*What needs to be done:*
The result should be an exact copy of the entries that follow, with no pictures included.

*Recorded data:*
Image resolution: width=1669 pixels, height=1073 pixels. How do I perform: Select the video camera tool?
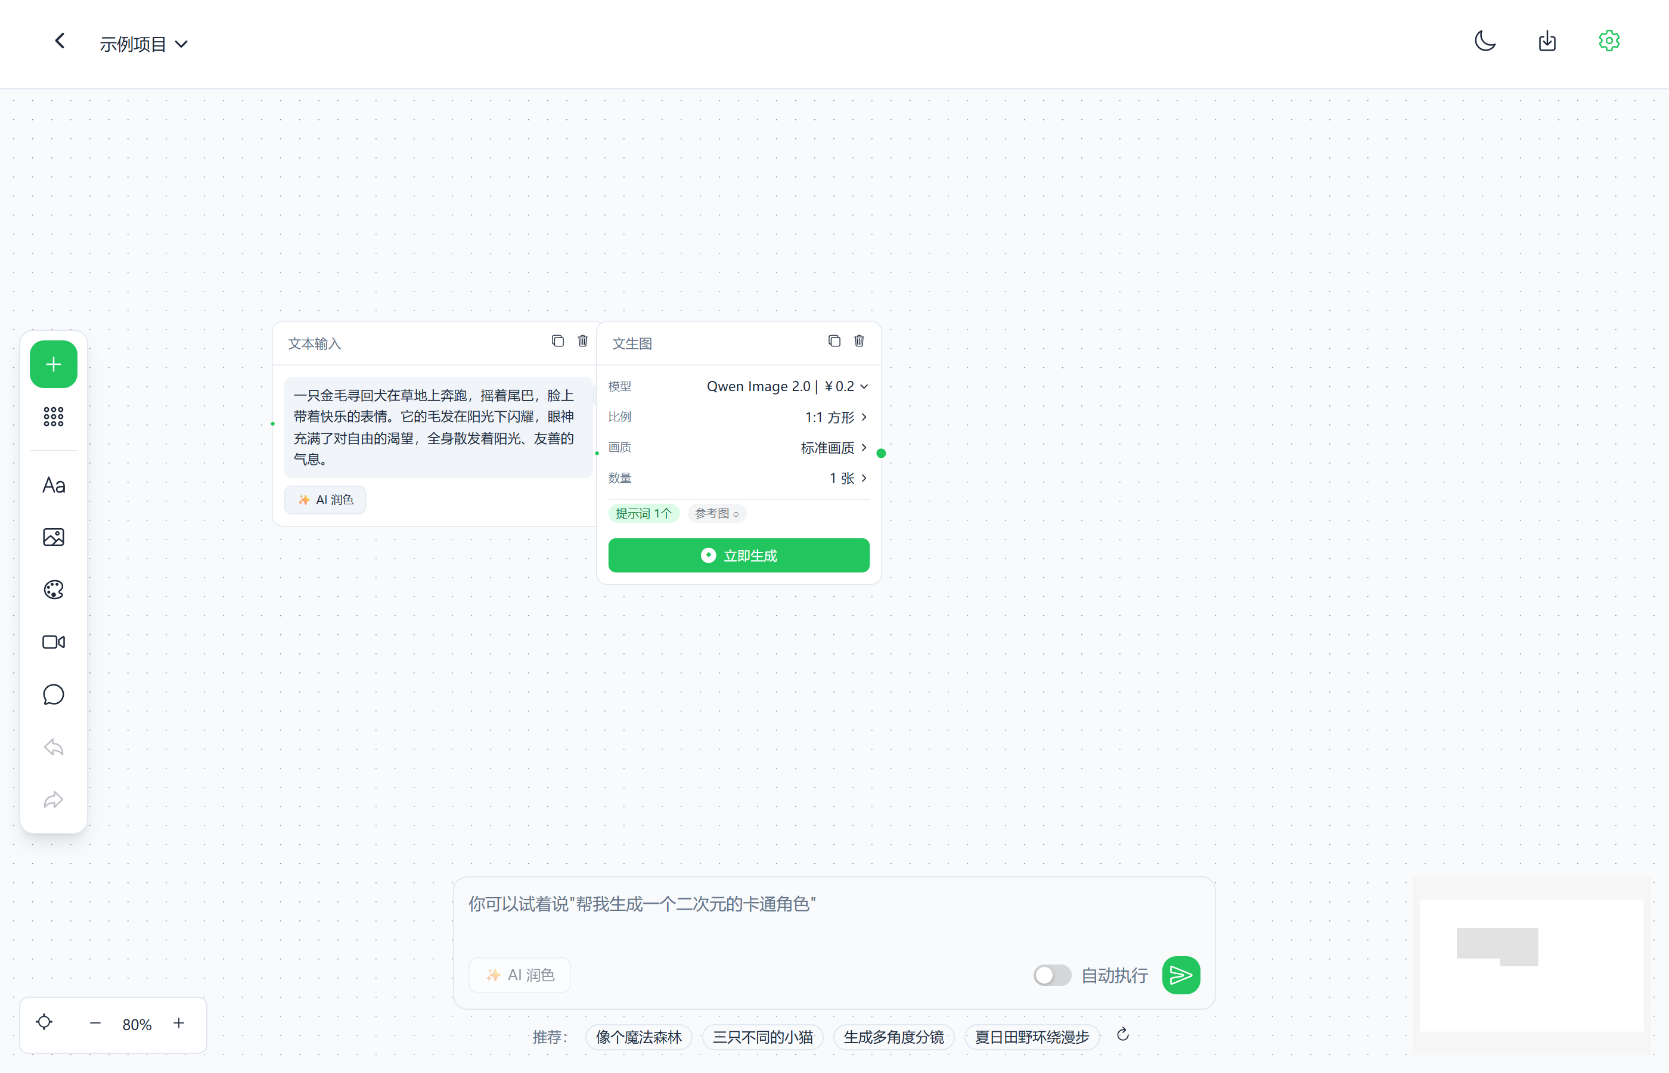(x=53, y=642)
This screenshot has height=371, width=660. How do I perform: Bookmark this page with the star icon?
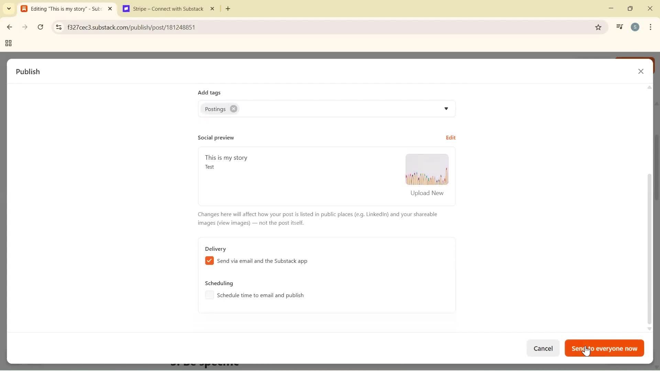pyautogui.click(x=598, y=27)
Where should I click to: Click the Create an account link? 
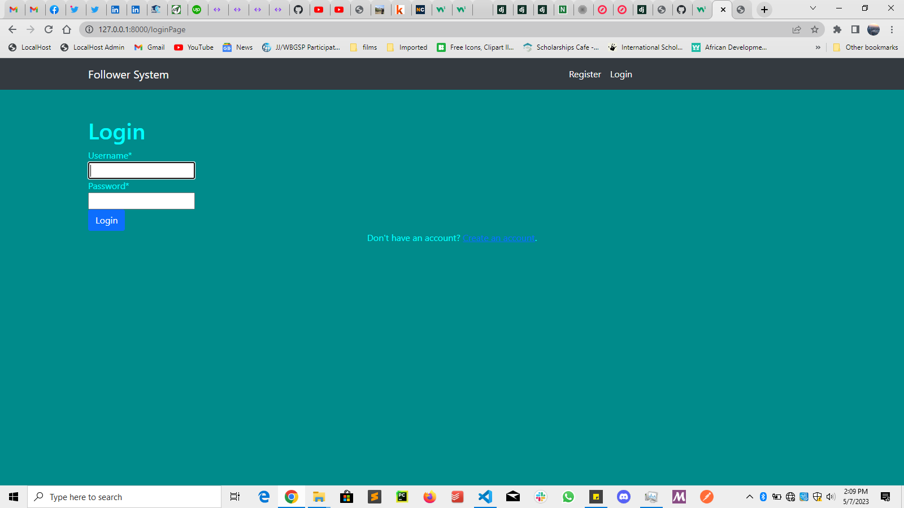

*Your solution:*
Image resolution: width=1669 pixels, height=1073 pixels. How do I perform: Select the video camera tool?
(x=53, y=642)
This screenshot has height=371, width=660. How do I perform: Bookmark this page with the star icon?
pyautogui.click(x=598, y=27)
Where should I click to: Click the Create an account link? 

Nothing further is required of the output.